Reproduce the issue notice below on the Tika RTF parser word for word, from its first line to its last.
── Document extract ──
[
https://issues.apache.org/jira/browse/TIKA-777?page=com.atlassian.jira.plugin.system.issuetabpanels:all-tabpanel
]
Michael McCandless reassigned TIKA-777:
---------------------------------------
Assignee: Michael McCandless
> RTF parser incorrectly applies fonts to complete group
> ------------------------------------------------------
>
> Key: TIKA-777
> URL: https://issues.apache.org/jira/browse/TIKA-777
> Project: Tika
> Issue Type: Bug
> Components: parser
> Affects Versions: 1.0
> Reporter: Arjohn Kampman
> Assignee: Michael McCandless
>
> Tika's RTF parser processes the following rtf document incorrectly, applying
> the wrong character encoding to the parsed characters:
> {\rtf1\ansi\ansicpg1252\fromtext \fbidis \deff0
> {\fonttbl
> {\f0\fswiss\fcharset0 Arial;}
> {\f1\fswiss\fcharset204 Arial;}
> }
> {\f1\fs20 \'d3\'e2\'e0\'e6\'e0\'e5\'ec\'fb\'e9
> \'ea\'eb\'e8\'e5\'ed\'f2!\f0}\par
> }
> This document contains russian characters (\f1), but tika decodes these as
> latin due to the \f0 directive at the end of the group. The RTF parser should
> probably flush its pendingBytes buffer before processing directives such as
> these.
───
── Data segment ──
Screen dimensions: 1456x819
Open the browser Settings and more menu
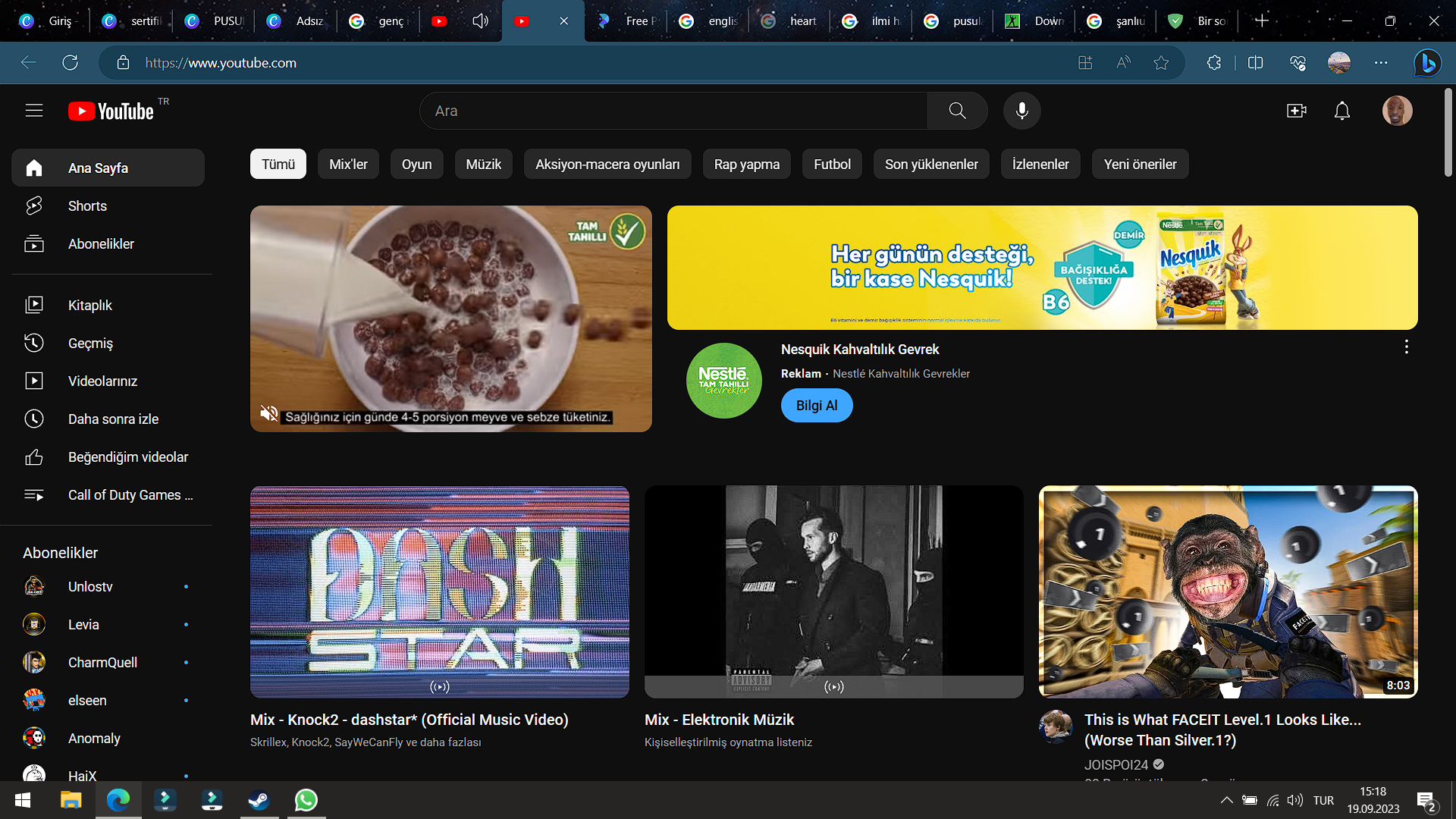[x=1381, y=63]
───
## Solution for this task
[
https://issues.apache.org/jira/browse/TIKA-777?page=com.atlassian.jira.plugin.system.issuetabpanels:all-tabpanel
]
Michael McCandless reassigned TIKA-777:
---------------------------------------
Assignee: Michael McCandless
> RTF parser incorrectly applies fonts to complete group
> ------------------------------------------------------
>
> Key: TIKA-777
> URL: https://issues.apache.org/jira/browse/TIKA-777
> Project: Tika
> Issue Type: Bug
> Components: parser
> Affects Versions: 1.0
> Reporter: Arjohn Kampman
> Assignee: Michael McCandless
>
> Tika's RTF parser processes the following rtf document incorrectly, applying
> the wrong character encoding to the parsed characters:
> {\rtf1\ansi\ansicpg1252\fromtext \fbidis \deff0
> {\fonttbl
> {\f0\fswiss\fcharset0 Arial;}
> {\f1\fswiss\fcharset204 Arial;}
> }
> {\f1\fs20 \'d3\'e2\'e0\'e6\'e0\'e5\'ec\'fb\'e9
> \'ea\'eb\'e8\'e5\'ed\'f2!\f0}\par
> }
> This document contains russian characters (\f1), but tika decodes these as
> latin due to the \f0 directive at the end of the group. The RTF parser should
> probably flush its pendingBytes buffer before processing directives such as
> these.